Mittwoch, 1. September 2010

Nagib Machfus - Die Reise des Ibn Fattuma

Heute stelle ich euch ein schmales Bändchen des berühmten ägyptischen Schriftstellers und Literaturnobelpreisträgers Nagib Machfus vor:

Die Reise des Ibn Fattuma

Diese 180 Seiten, die sich mühelos in zwei, drei Stunden weglesen lassen, haben es in sich - der Autor schickt seinen Protagonisten Ibn Fattuma auf die Reise von seinem Heimatland in fünf andere Länder. Dabei lernt unser Reisender verschiedenste Gesellschaftsformen kennen, gründet Familien, schmort jahrzehntelang im Kerker und vergisst doch nie sein Streben, das sagenumwobene sechste Land, das Gaballand zu erreichen, das Vollkommenheit und Glück verspricht.
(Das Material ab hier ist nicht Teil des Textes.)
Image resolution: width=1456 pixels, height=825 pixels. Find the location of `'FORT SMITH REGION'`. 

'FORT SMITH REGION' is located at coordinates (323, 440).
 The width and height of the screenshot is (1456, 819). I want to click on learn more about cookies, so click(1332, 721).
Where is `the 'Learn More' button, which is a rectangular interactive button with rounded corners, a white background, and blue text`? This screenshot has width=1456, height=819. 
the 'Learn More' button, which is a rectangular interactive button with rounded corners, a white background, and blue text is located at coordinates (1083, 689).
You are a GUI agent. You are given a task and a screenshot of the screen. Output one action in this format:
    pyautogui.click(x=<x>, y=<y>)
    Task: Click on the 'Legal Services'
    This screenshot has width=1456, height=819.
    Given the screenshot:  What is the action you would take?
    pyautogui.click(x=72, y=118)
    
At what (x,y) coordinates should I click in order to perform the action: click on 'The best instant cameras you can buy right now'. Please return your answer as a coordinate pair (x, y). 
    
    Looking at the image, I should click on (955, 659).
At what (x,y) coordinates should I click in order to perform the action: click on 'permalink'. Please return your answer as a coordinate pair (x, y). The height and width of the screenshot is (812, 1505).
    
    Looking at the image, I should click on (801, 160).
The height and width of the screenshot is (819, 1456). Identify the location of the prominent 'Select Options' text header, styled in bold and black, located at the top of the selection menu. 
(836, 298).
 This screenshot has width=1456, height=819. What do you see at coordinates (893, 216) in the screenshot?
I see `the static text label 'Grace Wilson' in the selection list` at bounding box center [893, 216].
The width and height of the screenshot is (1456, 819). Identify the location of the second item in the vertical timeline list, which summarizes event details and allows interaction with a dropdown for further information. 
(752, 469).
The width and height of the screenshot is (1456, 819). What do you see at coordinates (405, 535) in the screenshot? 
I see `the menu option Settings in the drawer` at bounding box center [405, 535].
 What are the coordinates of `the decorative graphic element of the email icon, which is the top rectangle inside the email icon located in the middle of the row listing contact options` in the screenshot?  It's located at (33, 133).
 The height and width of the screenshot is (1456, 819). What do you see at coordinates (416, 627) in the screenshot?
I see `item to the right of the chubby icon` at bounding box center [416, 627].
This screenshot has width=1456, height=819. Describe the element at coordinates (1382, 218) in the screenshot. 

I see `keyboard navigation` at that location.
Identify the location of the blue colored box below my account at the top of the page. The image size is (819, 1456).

Ibn Fattumas Heimatland ist das Land des Islam und er liebt seine Religion sehr, kann aber die Augen nicht vor all den Missständen verschließen, die in seinem Land trotz seiner islamischen Verfassung herrschen. Als dann auch noch Liebeskummer zu seinen Sorgen hinzukommt, geht er in die Welt hinaus, um in anderen Ländern nach einem "Heilmittel" für seine Heimat zu suchen. Er reist in das Maschrikland, das keine geregelte Staatsform zu haben scheint und in dem der Mond angebetet wird. Weiter geht es in das Hairaland, ein feudalistischer Polizeistaat, in dem der König wie ein Gott verehrt wird. Als er es nach Jahrzehnten aus dessen Kerkern schafft, geht es weiter ins Halbaland, das Land der Freiheit, eine freiheitliche Demokratie, doch auch die hat ihre Schattenseiten, wie vor allem die daran angrenzenden Länder erfahren müssen. Es folgt das kommunistische Amanland, das Gerechtigkeit durch Gleichheit anstrebt, doch all die gleichen Gesichter darin sehen auch nicht fröhlich aus. Schließlich gelangt er in das Ghurubland, das keine Assoziationen mit real existierenden Staaten erweckt, dort meditieren die Menschen schweigend vor sich hin, um sich auf die Reise in das mysteriöse und utopische Gaballand zu machen. Dorthin bricht unser Reisender schließlich auf...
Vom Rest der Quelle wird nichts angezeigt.